SALISBURY – School officials in Wicomico County this week announced violations of the Maryland Open Meetings Act.
The Wicomico County Board of Education opened its monthly meeting on Tuesday by disclosing its violations of the Maryland Open Meetings Act.
Board Vice President Gene Malone said an opinion issued by the state’s Open Meetings Compliance Board on May 17 determined the school board had violated several provisions of the Open Meetings Act, most of which pertaining to closed session procedures.
“Earlier this year the Open Meetings Compliance Board received a complaint alleging violations by this board of the Open Meetings Act, largely concerning our procedure for entering closed sessions, as well as the disclosures made prior to and after adjourning closed sessions,” he said.
Specifically, the school board was found in violation of the Open Meetings Act by failing to provide sufficient detail of closed session topics, failing to provide sufficient detail of the administrative functions performed by the board after recessing an open meeting into a closed session, failing to follow the statutorily required procedure for entering closed session on June 13, 2017, and August 9, 2017, failing to provide the correct information about the start time of board meetings, and failing to post each meeting on the board’s website.
Tuesday’s announcement came nearly four months after the Worcester County Board of Education addressed its own violations to the Maryland Open Meetings Act.
The complaint in each case was filed by Craig O’Donnell, a former Kent County News reporter and advocate for government transparency.
Since last year, O’Donnell said he has reviewed meeting minutes of nearly 14 school boards – including those in Worcester and Wicomico counties – in his spare time.

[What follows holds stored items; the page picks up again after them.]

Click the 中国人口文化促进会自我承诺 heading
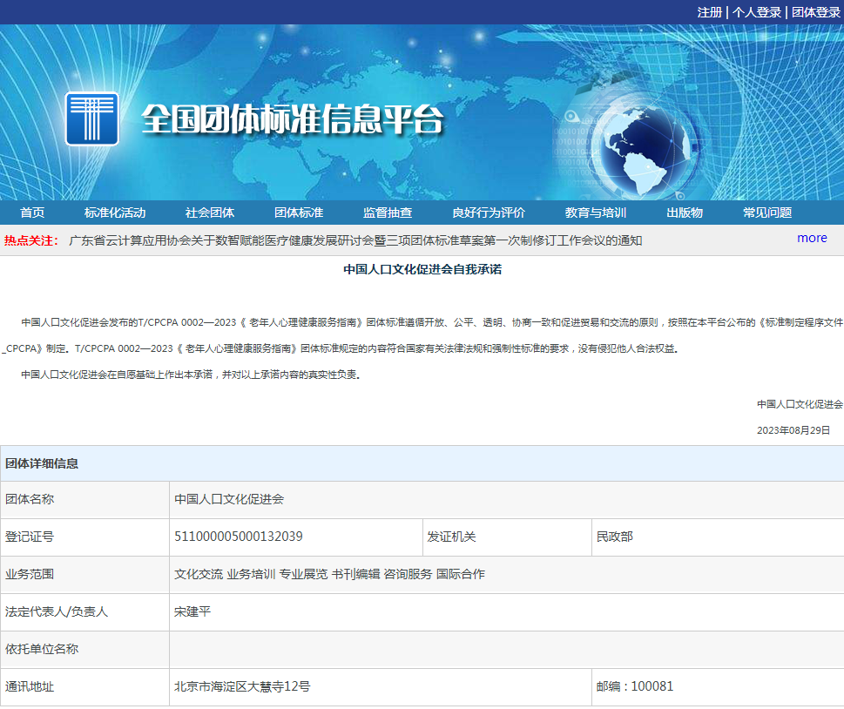This screenshot has height=709, width=844. point(422,269)
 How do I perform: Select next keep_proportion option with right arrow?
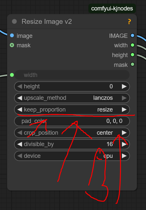(124, 110)
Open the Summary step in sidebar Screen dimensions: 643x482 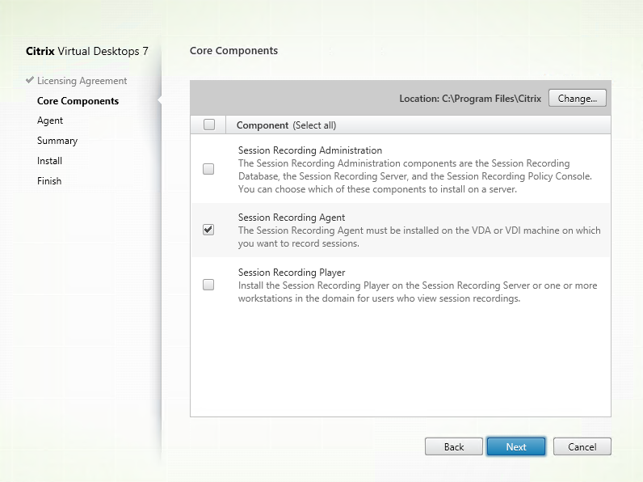pyautogui.click(x=57, y=141)
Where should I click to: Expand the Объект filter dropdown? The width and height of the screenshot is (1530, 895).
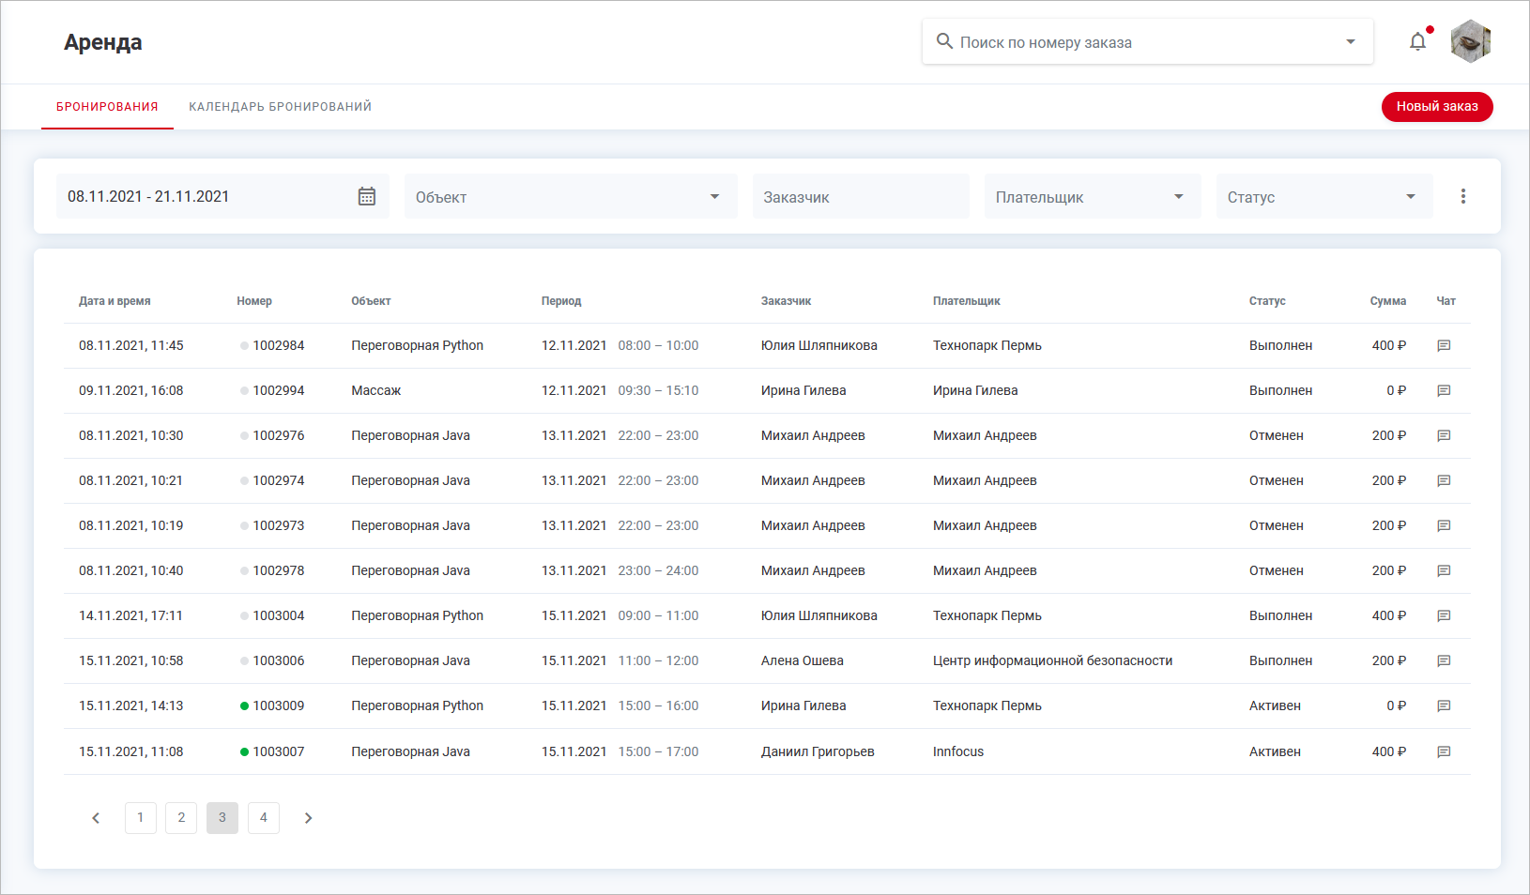pos(714,197)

“No one has ever done this, and I thought it would be valuable,” he said. “I started about a year ago taking six months of minutes from school boards and reviewing them … Some of them have been easy because they have been very good and others haven’t.”
O’Donnell said he hopes his research will benefit community members and hold school leaders accountable.
“Hopefully people understood they (the board) need to provide information on what they plan to do and what they did,” he said.
While the school board acknowledged it had changed some practices prior to receiving the opinion from the Open Meetings Compliance Board, Malone said the school board has since addressed other violations by adjusting its closing statements, updating its website to better reflect the start times of both open and closed sessions, updating meeting information online and increasing the amount of detail provided in closed session summaries.
“As a result, each of the violations found by the compliance board have already been addressed by this board, and we will continue to work toward our goal of maximum transparency with the understanding that certain discussions and information must remain confidential,” he said.